» WHAT IS BEING ASKED: Every word of every entry must be retyped exactly.

Items listed in a dataset

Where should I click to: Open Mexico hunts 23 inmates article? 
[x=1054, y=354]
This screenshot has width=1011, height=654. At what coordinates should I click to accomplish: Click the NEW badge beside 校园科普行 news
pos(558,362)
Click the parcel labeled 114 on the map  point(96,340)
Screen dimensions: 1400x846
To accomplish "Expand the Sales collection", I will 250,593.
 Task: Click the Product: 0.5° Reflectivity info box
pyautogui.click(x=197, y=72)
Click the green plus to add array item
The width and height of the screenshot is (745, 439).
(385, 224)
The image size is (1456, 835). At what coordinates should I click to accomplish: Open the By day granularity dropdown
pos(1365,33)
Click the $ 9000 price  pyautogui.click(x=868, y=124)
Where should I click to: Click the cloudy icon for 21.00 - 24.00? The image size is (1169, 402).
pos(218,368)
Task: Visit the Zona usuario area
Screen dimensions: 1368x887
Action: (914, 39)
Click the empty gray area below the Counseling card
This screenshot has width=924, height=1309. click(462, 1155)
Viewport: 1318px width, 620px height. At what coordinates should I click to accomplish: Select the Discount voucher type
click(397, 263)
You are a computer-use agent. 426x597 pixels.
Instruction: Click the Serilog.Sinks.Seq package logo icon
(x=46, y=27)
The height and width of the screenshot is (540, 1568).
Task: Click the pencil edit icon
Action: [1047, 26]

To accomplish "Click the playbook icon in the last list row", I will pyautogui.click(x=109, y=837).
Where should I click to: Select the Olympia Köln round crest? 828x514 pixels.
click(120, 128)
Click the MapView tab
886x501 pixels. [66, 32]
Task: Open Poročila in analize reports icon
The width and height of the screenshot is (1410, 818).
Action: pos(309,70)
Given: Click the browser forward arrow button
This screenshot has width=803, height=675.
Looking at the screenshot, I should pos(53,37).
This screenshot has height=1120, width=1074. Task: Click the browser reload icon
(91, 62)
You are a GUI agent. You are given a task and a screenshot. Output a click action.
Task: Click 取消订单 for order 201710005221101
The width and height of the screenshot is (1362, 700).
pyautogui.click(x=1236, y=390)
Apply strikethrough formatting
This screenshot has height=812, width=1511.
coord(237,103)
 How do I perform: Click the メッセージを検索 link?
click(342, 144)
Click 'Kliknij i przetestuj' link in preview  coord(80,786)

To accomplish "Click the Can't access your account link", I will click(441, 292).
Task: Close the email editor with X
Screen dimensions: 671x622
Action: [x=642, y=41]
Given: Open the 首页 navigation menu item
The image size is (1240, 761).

» EXPECTED ANSWER:
Where should I click to: Open Mexico hunts 23 inmates article? 
[x=1054, y=354]
This screenshot has width=1011, height=654. At what coordinates should I click to accomplish: Click the NEW badge beside 校园科普行 news
pos(558,362)
Click the parcel labeled 114 on the map  point(96,340)
Screen dimensions: 1400x846
To accomplish "Expand the Sales collection", I will 250,593.
 Task: Click the Product: 0.5° Reflectivity info box
pyautogui.click(x=197, y=72)
Click the green plus to add array item
The width and height of the screenshot is (745, 439).
(385, 224)
The image size is (1456, 835). At what coordinates should I click to accomplish: Open the By day granularity dropdown
pos(1365,33)
Click the $ 9000 price  pyautogui.click(x=868, y=124)
Where should I click to: Click the cloudy icon for 21.00 - 24.00? The image size is (1169, 402).
pos(218,368)
Task: Visit the Zona usuario area
Screen dimensions: 1368x887
Action: (914, 39)
Click the empty gray area below the Counseling card
This screenshot has width=924, height=1309. click(462, 1155)
Viewport: 1318px width, 620px height. At what coordinates should I click to accomplish: Select the Discount voucher type
click(397, 263)
You are a computer-use agent. 426x597 pixels.
Instruction: Click the Serilog.Sinks.Seq package logo icon
(x=46, y=27)
The height and width of the screenshot is (540, 1568).
Task: Click the pencil edit icon
Action: [1047, 26]

To accomplish "Click the playbook icon in the last list row", I will pyautogui.click(x=109, y=837).
Where should I click to: Select the Olympia Köln round crest? 828x514 pixels.
click(120, 128)
Click the MapView tab
886x501 pixels. [66, 32]
Task: Open Poročila in analize reports icon
The width and height of the screenshot is (1410, 818).
Action: pos(309,70)
Given: Click the browser forward arrow button
This screenshot has width=803, height=675.
Looking at the screenshot, I should pos(53,37).
This screenshot has height=1120, width=1074. Task: Click the browser reload icon
(91, 62)
You are a GUI agent. You are given a task and a screenshot. Output a click action.
Task: Click 取消订单 for order 201710005221101
The width and height of the screenshot is (1362, 700).
pyautogui.click(x=1236, y=390)
Apply strikethrough formatting
This screenshot has height=812, width=1511.
coord(237,103)
 How do I perform: Click the メッセージを検索 link?
click(342, 144)
Click 'Kliknij i przetestuj' link in preview  coord(80,786)

To accomplish "Click the Can't access your account link", I will click(441, 292).
Task: Close the email editor with X
Screen dimensions: 671x622
Action: [x=642, y=41]
Given: Open the 首页 navigation menu item
The image size is (1240, 761).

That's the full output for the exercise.